P.S. I tried mounting the VBox CD and ran the linux…x86 version to get the plugins, and it said I needed to recompile the kernel, haha. Back to the researching board.
Hi, I find some VMware (server) directories have a small .vmdk which “describes” the disk, and even with snapshots, it just opens fine in VBox.
I opened my Centos.vmdk with no problem – except the HW had changed, so x11 doesn’t work.
I’m going to research that further.
Good site, good postings! Thanks!
Ward Christensen, inventor of Xmodem & (w/ HW Guru Randy Suess) BBSs
Actually i had more .vmdk files in my vmware folder. So i chooses the one which equals the size of the virutal hard drive of 8 GB. And with this it worked. With the other .vmdk files it wont work.
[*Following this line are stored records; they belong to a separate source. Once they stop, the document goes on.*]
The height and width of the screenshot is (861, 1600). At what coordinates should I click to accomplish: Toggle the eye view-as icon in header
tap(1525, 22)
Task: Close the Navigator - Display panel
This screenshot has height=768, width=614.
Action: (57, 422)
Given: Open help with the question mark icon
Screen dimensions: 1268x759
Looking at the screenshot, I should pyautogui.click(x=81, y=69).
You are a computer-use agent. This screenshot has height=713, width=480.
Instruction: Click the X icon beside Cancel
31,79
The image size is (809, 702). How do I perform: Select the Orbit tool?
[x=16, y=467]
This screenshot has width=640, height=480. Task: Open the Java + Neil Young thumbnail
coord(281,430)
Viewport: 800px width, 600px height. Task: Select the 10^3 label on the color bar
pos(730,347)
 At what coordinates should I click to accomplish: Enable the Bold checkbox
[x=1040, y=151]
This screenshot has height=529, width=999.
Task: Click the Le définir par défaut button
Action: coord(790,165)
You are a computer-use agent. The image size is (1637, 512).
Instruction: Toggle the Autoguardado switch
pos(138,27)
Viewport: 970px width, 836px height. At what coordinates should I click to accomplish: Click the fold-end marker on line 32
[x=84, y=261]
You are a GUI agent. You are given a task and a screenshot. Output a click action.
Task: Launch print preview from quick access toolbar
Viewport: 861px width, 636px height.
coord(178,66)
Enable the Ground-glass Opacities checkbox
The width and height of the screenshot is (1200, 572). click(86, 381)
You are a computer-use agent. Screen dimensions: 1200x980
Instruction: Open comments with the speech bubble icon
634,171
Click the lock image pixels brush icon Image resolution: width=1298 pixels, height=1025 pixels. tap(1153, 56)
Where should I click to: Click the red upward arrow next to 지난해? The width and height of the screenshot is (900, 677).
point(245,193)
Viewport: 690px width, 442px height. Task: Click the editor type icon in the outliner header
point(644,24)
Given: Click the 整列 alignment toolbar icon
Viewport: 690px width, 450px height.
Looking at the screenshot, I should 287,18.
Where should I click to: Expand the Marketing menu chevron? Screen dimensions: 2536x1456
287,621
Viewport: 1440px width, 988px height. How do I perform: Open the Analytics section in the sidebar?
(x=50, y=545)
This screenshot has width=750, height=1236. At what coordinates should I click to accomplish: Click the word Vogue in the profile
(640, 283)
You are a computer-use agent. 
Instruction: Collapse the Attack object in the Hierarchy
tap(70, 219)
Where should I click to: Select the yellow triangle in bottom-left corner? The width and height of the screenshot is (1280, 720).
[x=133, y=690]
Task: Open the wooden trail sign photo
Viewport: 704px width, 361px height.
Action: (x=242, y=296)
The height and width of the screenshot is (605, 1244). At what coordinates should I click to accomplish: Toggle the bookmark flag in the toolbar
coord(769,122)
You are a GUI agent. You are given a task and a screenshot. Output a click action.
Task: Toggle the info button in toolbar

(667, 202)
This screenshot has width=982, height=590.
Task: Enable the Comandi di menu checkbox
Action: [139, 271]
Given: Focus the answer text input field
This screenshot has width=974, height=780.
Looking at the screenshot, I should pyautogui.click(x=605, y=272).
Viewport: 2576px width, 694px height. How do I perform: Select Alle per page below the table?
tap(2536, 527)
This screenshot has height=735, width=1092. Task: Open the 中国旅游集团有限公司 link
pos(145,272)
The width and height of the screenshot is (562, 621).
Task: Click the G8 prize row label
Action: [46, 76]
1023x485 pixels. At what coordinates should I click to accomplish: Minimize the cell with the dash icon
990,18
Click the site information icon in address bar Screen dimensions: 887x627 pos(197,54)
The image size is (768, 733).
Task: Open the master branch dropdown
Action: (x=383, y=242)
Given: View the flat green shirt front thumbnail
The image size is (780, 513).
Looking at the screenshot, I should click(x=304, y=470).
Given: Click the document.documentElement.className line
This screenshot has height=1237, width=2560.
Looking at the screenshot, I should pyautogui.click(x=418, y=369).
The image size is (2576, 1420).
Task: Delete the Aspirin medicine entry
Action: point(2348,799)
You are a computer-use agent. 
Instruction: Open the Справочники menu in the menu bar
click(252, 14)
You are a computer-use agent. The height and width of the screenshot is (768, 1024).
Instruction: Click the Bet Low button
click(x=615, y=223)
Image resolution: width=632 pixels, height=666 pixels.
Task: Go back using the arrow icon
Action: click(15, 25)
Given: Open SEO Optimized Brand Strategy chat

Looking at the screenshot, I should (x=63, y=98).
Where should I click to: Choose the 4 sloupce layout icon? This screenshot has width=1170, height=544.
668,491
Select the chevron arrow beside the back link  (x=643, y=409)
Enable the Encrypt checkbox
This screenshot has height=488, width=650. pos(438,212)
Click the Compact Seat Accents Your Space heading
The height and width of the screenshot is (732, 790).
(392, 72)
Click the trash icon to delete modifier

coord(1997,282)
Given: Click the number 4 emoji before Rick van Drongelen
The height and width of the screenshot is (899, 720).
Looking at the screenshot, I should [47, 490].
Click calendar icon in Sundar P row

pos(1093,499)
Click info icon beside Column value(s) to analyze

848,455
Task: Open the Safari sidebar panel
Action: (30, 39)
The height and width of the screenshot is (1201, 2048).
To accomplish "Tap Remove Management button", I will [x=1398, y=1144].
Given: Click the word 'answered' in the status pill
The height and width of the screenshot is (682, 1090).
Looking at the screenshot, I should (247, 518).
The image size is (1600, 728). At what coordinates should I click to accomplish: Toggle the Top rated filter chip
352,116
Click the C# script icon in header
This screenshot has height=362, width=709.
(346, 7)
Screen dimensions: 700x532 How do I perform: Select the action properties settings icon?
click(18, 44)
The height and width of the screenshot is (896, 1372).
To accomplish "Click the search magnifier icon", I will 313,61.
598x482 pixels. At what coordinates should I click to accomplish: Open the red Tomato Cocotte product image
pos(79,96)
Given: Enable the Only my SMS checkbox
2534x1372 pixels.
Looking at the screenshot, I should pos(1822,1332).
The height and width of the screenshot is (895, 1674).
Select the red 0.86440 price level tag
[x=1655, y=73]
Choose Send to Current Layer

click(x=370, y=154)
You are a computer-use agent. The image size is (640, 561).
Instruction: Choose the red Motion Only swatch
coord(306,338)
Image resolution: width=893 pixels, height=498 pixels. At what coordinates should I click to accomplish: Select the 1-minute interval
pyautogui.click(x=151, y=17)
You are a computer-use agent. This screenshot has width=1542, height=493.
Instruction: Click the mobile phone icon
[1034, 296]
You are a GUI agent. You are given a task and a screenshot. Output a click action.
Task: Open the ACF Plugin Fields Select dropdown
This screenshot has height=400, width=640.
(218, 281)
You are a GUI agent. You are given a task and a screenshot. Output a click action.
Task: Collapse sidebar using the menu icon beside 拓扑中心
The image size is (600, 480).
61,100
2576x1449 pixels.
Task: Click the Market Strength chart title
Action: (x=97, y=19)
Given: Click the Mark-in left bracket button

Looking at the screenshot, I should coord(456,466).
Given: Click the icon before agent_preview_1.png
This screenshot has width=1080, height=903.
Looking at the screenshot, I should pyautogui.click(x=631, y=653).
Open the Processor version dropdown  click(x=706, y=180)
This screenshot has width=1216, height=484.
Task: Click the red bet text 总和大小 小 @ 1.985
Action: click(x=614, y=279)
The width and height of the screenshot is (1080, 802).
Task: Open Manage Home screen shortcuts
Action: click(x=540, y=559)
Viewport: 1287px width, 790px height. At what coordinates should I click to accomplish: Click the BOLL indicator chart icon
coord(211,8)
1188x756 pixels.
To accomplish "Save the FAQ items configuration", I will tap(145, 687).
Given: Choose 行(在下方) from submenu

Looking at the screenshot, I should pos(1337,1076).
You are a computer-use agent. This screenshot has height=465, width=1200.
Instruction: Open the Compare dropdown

@Bryan I would NOT recommend it at a production level, because from my experience I believe VBox is just not stable enough or “old” enough to work. I personally love VMWare as a server, and I believe that VBox is (right now) for play. IMO
Thanks for the post! I’ll be sure to try this out!
Actually, VirtualBox can use VMware images (*.vmdk) directly.
Here is a video that shows the process:
http://www.metacafe.com/watch/682984/running_vmdk_in_virtualbox/
VB is good for home use but not for an enterprise. Right now I do not have a lot of reason to switch at work from VM to VB. On other hand we are using more and more Xen to save money.
What are your thoughts on vbox replacing vmware machines at a production level?